Omuci yang bertengger di lehernya berkata setengah berbisik "Ayo, kita pulang Ly!"

"Omuci, apa benar energi kristal ungu adalah penyebab mutasi itu?" tanya Lily.

"Di dalam ruangan tadi aromanya gelap, Ly. Aku merasakannya. Semoga setelah kristal ditutup, kekuatannya berangsur hilang," harap Omuci menguatkan hati Lily. Terbayar sudah rasa kepenasaran Omuci soal benih Ayah Hansa. Dia memang mengendus kekuatan hitam itu di dalam ruangan.

Lily bergeming. Hatinya ragu.

Tera memasukkan lampion yang dijadikan wadah kunang-kunang matahari saat di lepas ke udara ke dalam tas gendongnya. "Kamu sudah melakukan yang terbaik, Ly," ucap Tera tiba-tiba.

Lily tak mengira Tera akan memahami perasaannya. "Tera, apakah tidak ada pilihan lain selain perburuan Nix besar-besaran setelah ini? " tanyanya kemudian.

"Ya, tak ada pilihan lain," Tera mengulang jawaban Ayah hansa.

"Kita tidak akan siap. Apakah keseimbangan Orellana akan terganggu dengan ulah kita?" Lily mempertanyakan efek dari perburuan Nix dan mengorbankan benih Amreta berkecamuk dalam pikirnya.

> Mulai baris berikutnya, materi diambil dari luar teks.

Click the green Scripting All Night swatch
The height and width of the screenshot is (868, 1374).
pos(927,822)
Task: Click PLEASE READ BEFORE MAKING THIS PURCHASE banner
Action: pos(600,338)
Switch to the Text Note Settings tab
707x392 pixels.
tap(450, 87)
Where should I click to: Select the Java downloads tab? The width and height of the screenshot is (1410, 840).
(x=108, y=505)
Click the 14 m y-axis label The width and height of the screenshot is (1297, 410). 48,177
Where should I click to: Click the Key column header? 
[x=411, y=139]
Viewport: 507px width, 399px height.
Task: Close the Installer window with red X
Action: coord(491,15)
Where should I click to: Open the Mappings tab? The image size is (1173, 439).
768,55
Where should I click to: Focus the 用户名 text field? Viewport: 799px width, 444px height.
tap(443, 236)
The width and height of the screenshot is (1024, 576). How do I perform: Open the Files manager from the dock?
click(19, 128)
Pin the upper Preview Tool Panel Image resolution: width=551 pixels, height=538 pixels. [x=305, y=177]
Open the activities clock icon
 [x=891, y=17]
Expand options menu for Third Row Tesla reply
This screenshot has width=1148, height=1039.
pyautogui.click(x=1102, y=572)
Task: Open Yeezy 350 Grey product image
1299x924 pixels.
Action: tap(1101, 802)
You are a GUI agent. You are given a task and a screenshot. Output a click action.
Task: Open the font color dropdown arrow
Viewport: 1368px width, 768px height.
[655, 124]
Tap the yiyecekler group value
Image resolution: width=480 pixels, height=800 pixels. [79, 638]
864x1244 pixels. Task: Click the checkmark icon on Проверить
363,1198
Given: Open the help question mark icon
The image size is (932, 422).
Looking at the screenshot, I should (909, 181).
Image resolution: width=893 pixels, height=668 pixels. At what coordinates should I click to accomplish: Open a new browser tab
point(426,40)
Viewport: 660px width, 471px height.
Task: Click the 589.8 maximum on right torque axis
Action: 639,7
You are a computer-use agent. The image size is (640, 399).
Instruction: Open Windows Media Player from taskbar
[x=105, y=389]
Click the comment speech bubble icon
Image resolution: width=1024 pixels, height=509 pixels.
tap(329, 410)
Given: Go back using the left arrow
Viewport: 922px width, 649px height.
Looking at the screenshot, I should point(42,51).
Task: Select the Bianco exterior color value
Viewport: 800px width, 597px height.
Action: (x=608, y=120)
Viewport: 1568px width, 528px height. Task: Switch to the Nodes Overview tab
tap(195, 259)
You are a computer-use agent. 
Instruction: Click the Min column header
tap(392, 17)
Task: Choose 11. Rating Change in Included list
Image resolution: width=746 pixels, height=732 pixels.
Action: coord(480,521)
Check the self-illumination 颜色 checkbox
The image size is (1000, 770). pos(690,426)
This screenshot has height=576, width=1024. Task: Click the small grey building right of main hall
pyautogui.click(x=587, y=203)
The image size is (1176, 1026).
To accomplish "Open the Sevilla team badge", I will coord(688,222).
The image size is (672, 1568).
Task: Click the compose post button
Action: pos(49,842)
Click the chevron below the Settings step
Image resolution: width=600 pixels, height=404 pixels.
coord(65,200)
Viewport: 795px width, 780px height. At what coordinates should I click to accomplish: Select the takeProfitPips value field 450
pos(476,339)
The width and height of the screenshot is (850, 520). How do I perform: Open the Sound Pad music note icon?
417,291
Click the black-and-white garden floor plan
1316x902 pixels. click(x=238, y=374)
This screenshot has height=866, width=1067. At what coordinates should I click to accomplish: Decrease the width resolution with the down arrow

"Ini adalah cara bertahan hidup, Ly," ucap Tera tegas. Kunang-kunang matahari telah masuk ke dalam tasnya, Tera pun menyadari berdiam diri terlalu lama di Ki Poek bukan pilihan yang tepat setelah sumber penerangan mereka beralih hanya berupa obor asbes. Lagipula, Ayah Hansa telah berjalan cukup jauh di depan. "Waktunya pulang Ly. Aku masih memakai baju pelindung. Sedangkan kamu tidak. Berbahaya jika berdiam lama di sini." ajak Tera.

Alasan Tera masuk akal. Lily pun mengangguk menyetujui. Dia segera memasukkan Omuci ke dalam saku bajunya. Makhluk pengerat itu tanpa perlawanan menerima perlakuan Lily. Baru saja mereka berjalan beberapa langkah, suara gemuruh disertai angin hangat berhembus dari arah belakang. Angin itu berhembus cukup jauh, hingga Ayah hansa pun merasakannya. Mereka semua kontan melihat ke arah datangnya suara gemuruh. Tampak cahaya biru hijau memancar diding di hadapan batu pipih.

Cahaya biru hijau itu cukup menyilaukan mata, tapi Ayah Hansa tanpa pikir panjang berbalik arah menuju Lily yang tertinggal di belakang sana. Para penjaga mengikuti langkahnya. Cahaya biru hijau menampakkan bentuk-bentuk batu dan relief di dalam gua. Hal tersebut membantu Ayah Hansa untuk menapaki batu-batu licin itu lebih mudah.

Tera dan Lily terpaku dengan cahaya biru hijau yang tampak tak jauh dari mereka. Tera maju selangkah di depan Lily. Dia menjadikan tubuhnya yang tinggi kekar untuk melindungi Lily. Instingnya mengatakan sesuatu yang luar biasa akan terjadi. "Kita keluar Ly!" perintah Tera dengan sedikit berteriak.